Let’s face it. Cellphones are here to stay and you need to know a little something about how they work if you’re going to know which one is right for you. Over at Yahoo! they’ve got a list of some cell phone acronyms that you could learn, thereby increasing your knowledge of the world around you. We know most of our readers are pretty well versed in everything cellphone, but its still worth taking a look.
The most important ones to know?
GSM: “Short for Global System for Mobile Communications, GSM is the most widespread standard for cell phones networks in the world. If you’re a jetsetter who likes keeping in touch during your far-flung travels, you should go with a GSM-enabled phone, and here in the U.S., AT&T and T-Mobile are both GSM carriers.
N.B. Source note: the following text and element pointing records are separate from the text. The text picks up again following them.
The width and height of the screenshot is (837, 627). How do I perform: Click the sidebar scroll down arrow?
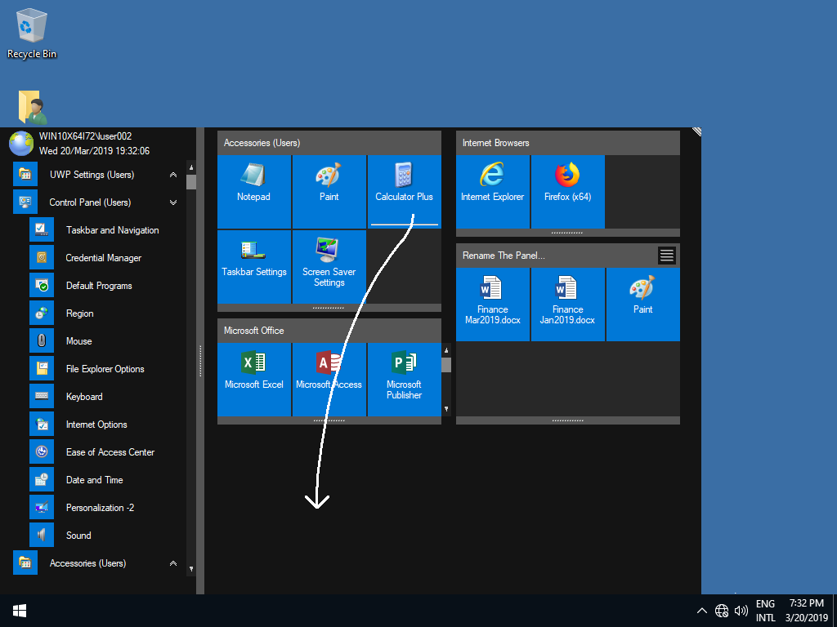tap(191, 569)
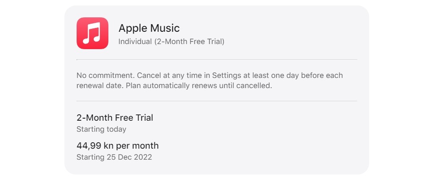Screen dimensions: 431x180
Task: Click the Starting word before 25 Dec
Action: click(91, 157)
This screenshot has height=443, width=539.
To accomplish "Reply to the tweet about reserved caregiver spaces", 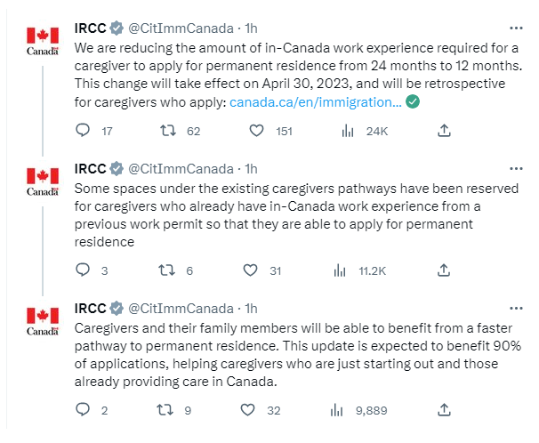I will pyautogui.click(x=83, y=270).
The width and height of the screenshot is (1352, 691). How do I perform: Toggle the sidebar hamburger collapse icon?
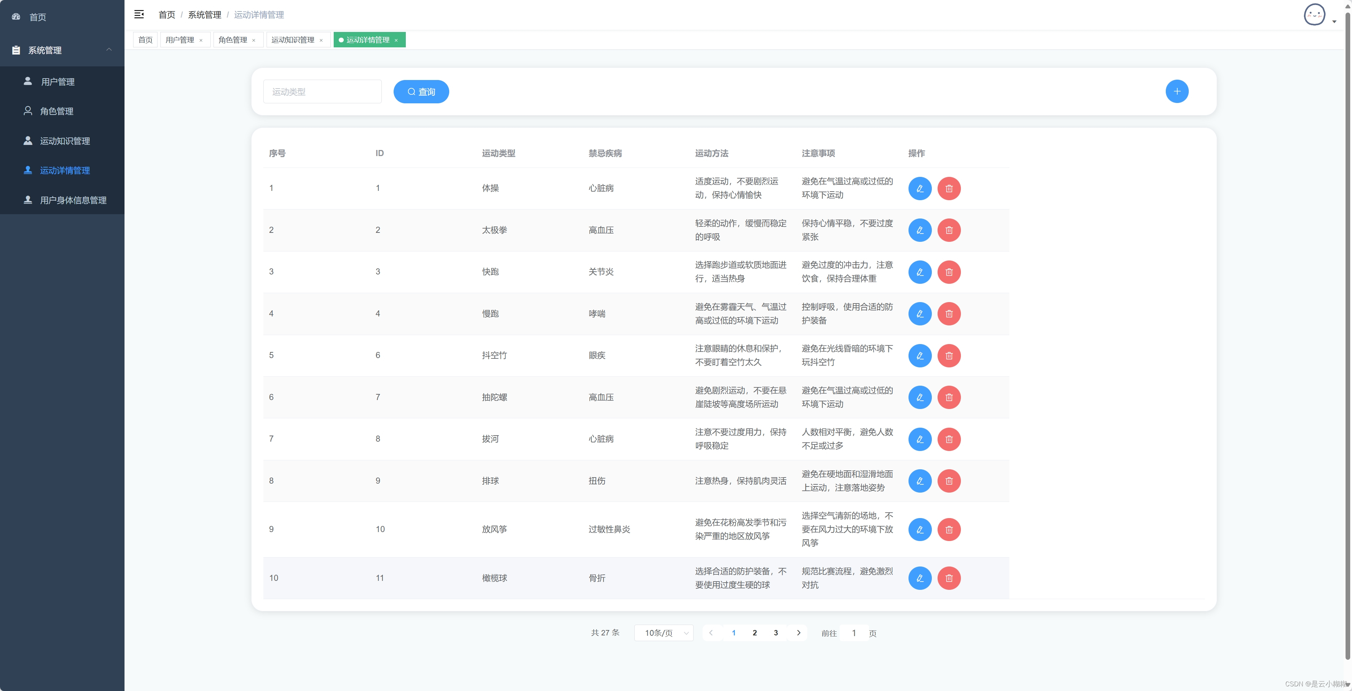[x=139, y=14]
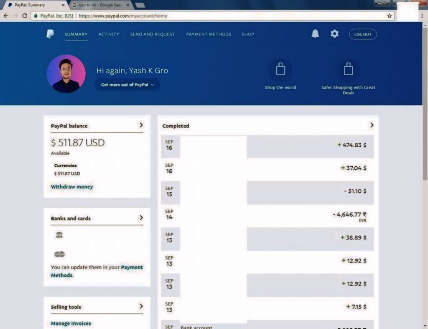
Task: Open PayPal balance details arrow
Action: (141, 125)
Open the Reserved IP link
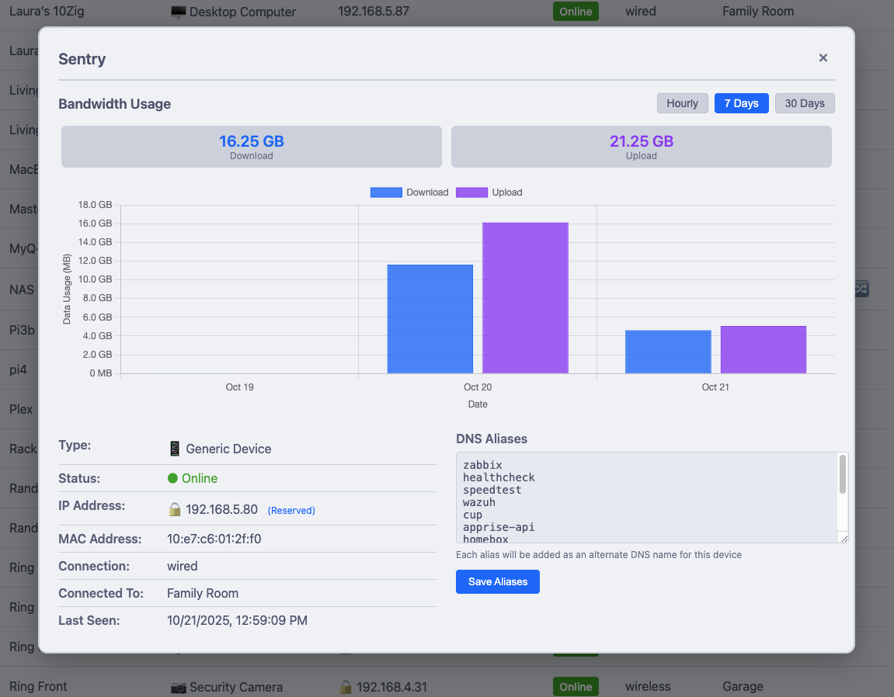 [x=291, y=511]

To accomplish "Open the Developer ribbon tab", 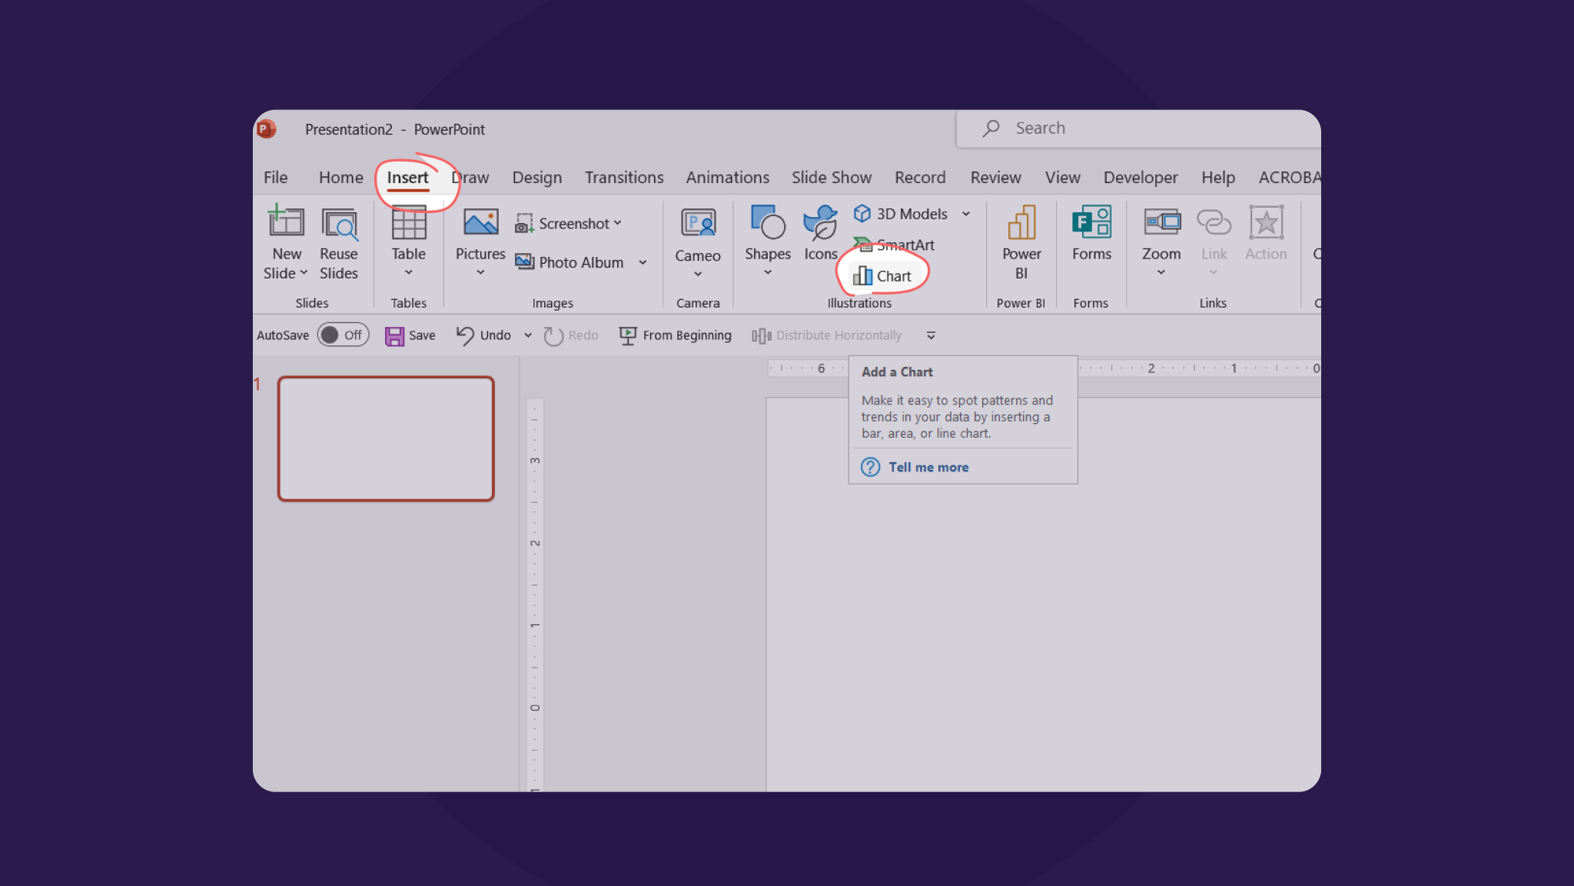I will [1141, 177].
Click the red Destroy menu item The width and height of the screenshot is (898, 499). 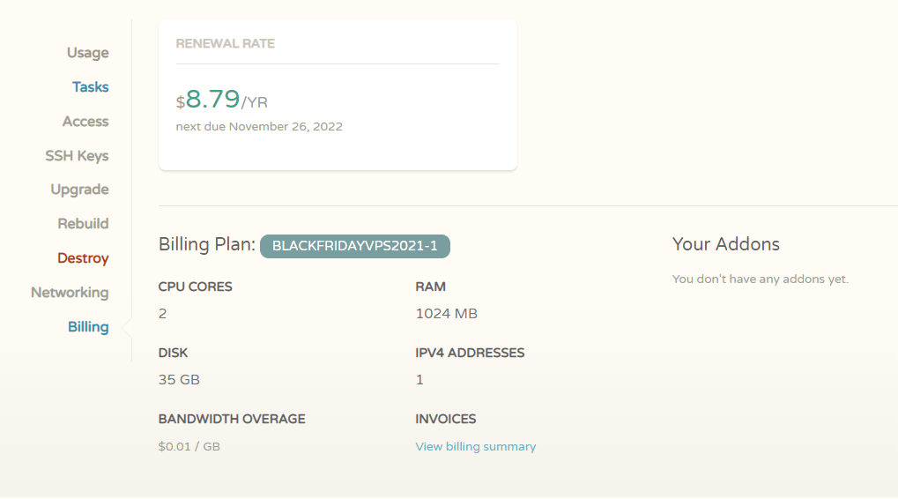point(83,258)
Besides the technical differences between CDMA and GSM networks (I’ll spare you the details), the main distinction of a GSM phone is that it comes with a SIM (Subscriber Identity Module) card.”
CDMA: “Short for Code Division Multiple Access, CDMA networks are much more prevalent in the U.S. than they are abroad, and while CDMA boasts many of the same features as GSM networks (including caller ID, call waiting, and text messaging), there are some key differences–namely, CDMA phones don’t use SIM cards. Instead, your phone’s identity and number are programmed into the handset by your carrier, and you can’t easily switch numbers on CDMA phones as you can with SIM-equipped GSM phones. Also, CDMA phones can only handle three-way conference calls, versus six-way calls on GSM networks. Major CDMA carriers in the U.S. include Sprint, Verizon Wireless, and regional operator Alltel.”
What this means for you: GSM phones can be “unlocked” and used with other carriers. Why is this important? If you have Cingular (AT&T) and want T-Mobile, you can keep your phone. Or, if you want to go to Europe, you can have your phone unlocked and buy a temporary SIM card from a European phone company.